Common scam: Package scam
You ordered something from an online store. Maybe from us, maybe elsewhere. A couple of days later, a message pings your phone: "Your package is at customs. Pay a €2.50 customs fee and the delivery will continue." A link follows. Your brain switches to autopilot: you were expecting that order, so let's just get that two and a half euros out of the way.
Don't click. It's not Posti, not DHL, and not Valco. It's a scammer.
These are sent in bulk precisely because online ordering is common, and some messages inevitably hit the right person at the right moment. Someone is currently waiting for a package and, in a panic, pays that €2.50 with their credit card. Then €2,500 is withdrawn from the card.
What's this about?
Phishing. Criminals send millions of these and hope that even a fraction of a percent will click. Messages today look convincing. The logo looks real, the Finnish reads fine (thanks to translator bots), and the amount is so small that your brain doesn't trigger an alarm. Their goal is your credit card details or online banking credentials.
Tips for recognizing it
- The sender's number or address is strange. Posti does not send messages from a +44 number or from an address that isn't 100% definitely correct.
- The link leads somewhere other than the official site. Hover over the link without clicking. If the address is anything other than posti.fi, dhl.com or similar, it's a scam.
- Payment is requested before delivery. For domestic Finnish shipments, you don't pay small fees afterward. For shipments from outside the EU, customs will contact you, but not by text message.

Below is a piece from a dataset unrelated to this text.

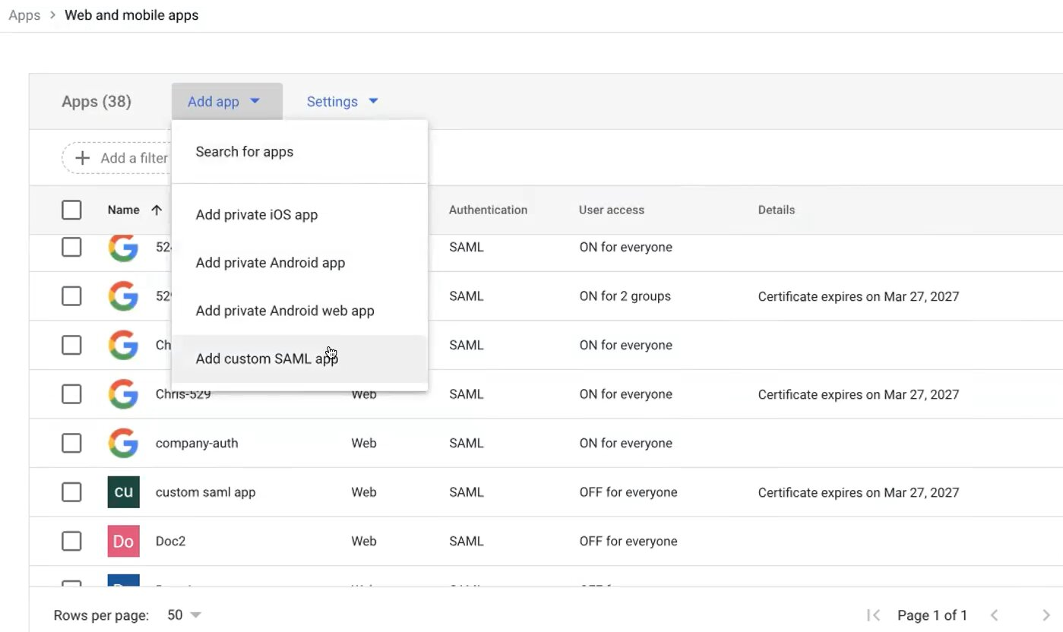Click the pink 'Do' Doc2 app icon
Viewport: 1063px width, 632px height.
coord(123,541)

- The message demands urgent action. "Pay within 24 hours or the package will be returned." A legitimate logistics company does not behave like this.

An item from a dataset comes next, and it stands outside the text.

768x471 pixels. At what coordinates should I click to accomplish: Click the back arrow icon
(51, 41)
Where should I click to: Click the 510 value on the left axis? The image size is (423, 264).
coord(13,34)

- You're not actually expecting any package. The easiest one to spot. If the message arrives out of the blue, it's a scam.
The hardest time is when you really are expecting a package. That's when the scammer hits the sweet spot. Keep a cool head and check your order status directly with the store.
What to do
- Don't click the link. Not at all. Not out of curiosity.
- Don't enter any information anywhere.
- Check your order status directly on the online store you ordered from. Your orders with us are visible at valco.fi or via the tracking link in your order confirmation email.
- If in doubt, call Posti or ask the online store. You'll find the number on the official site, not in the scam message.
- Delete the message. If you wish, you can report it to the Cyber Security Centre.
If you clicked and already entered card details
- Call your bank and block the card. Immediately. At night, on weekends, on holidays. The blocking service is always on call.
- Change the passwords for any services where you use the same password.
- Enable two-factor authentication on every service that offers it.
- Monitor your bank account for the next few weeks.
- File a police report. You rarely get your money back, but the statistics grow, and that matters.
What if the message claims to be from Valco?
We do not send text messages asking you to pay anything before the package ships. The order confirmation comes by email, and after that you'll receive a tracking message from our logistics partner. If something looks odd, send a message to info@valco.fi and we'll check it together.
Information security isn't exactly our core competence. Our core competence is headphones and funding the Death Star. But we'd rather get one unnecessary email than you end up with an empty bank account.